The near farcical chaos around Brexit intensified this week. Yesterday, David Davis admitted that the negotiations to leave might be “the most complicated in history”. True enough, but during the referendum campaign the leave side – including Davis – insisted that it would be easy, shouting down those who voiced caution. Today he has gone further, saying that a trade deal may not even be possible, again repudiating the claims made in the campaign. At the time, the repeated claim was that the UK would stroke a quick, easy and advantageous trade deal.

Of the other Brexiters, Liam Fox has gone to ground after his weird attack on British business, and Boris Johnson has given his support to Change Britain, the inheritor of the Leave campaign, in pressuring the government for ‘hard Brexit’. Is this the first time that a government minister has associated himself with a group to lobby … government ministers!? Within this, it is almost unremarkable that the leave campaign’s fraudulent promise of £350M a week for the NHS has been formally abandoned by Change Britain.

Meanwhile, the realities of what leaving the EU might mean in terms of restrictions on the travel of UK citizens are finally being realised and discussed, with Brexiters fulminating that such restrictions would be unacceptable and spiteful, as if it were the EU that had decided to expel the UK rather than the UK deciding leave.
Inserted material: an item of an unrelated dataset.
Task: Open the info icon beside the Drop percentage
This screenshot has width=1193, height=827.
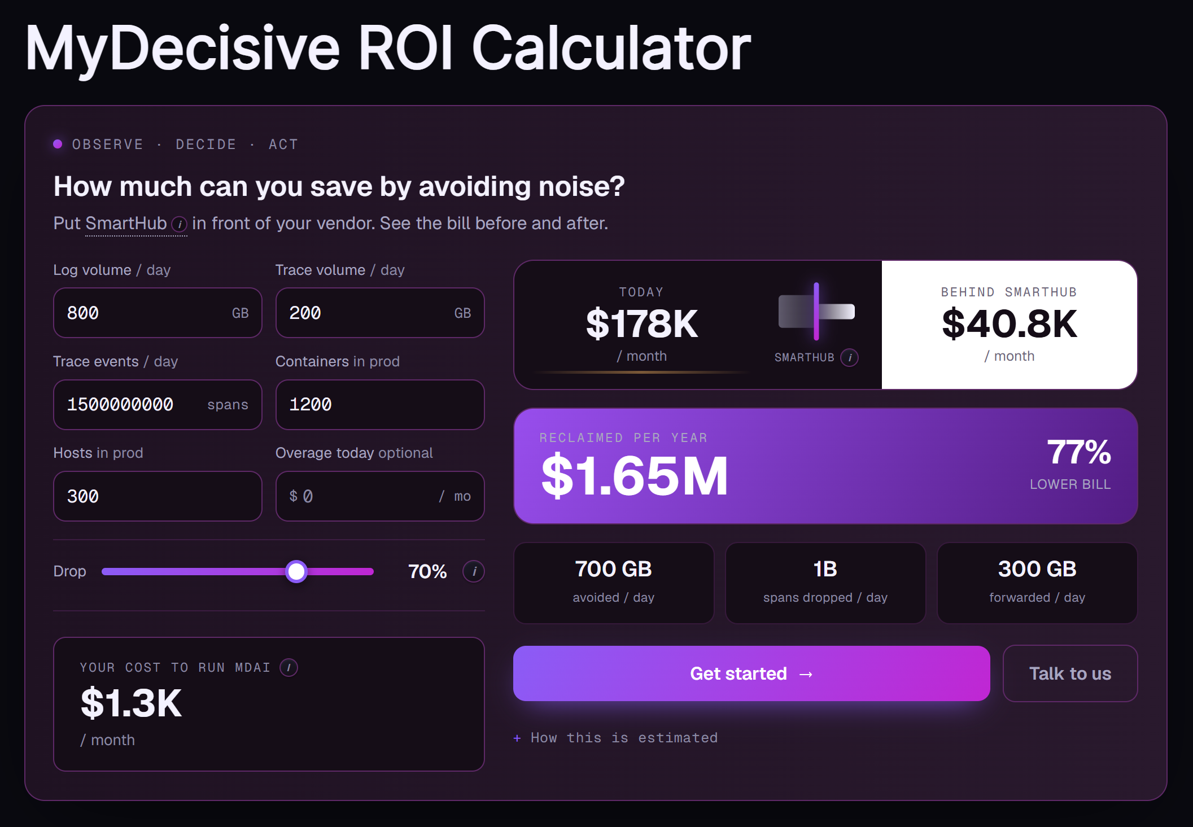Action: click(474, 571)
The situation is now becoming absurd. On the basis of a close vote on the back of a campaign to leave the EU that has now been pretty much disowned by its leaders, an essentially impossible scenario has been enshrined as inevitable. But we are only at the beginning of what has the potential to be a calamity. On the other hand, precisely because of the chaos of the situation it may be that unpredictable outcomes are possible.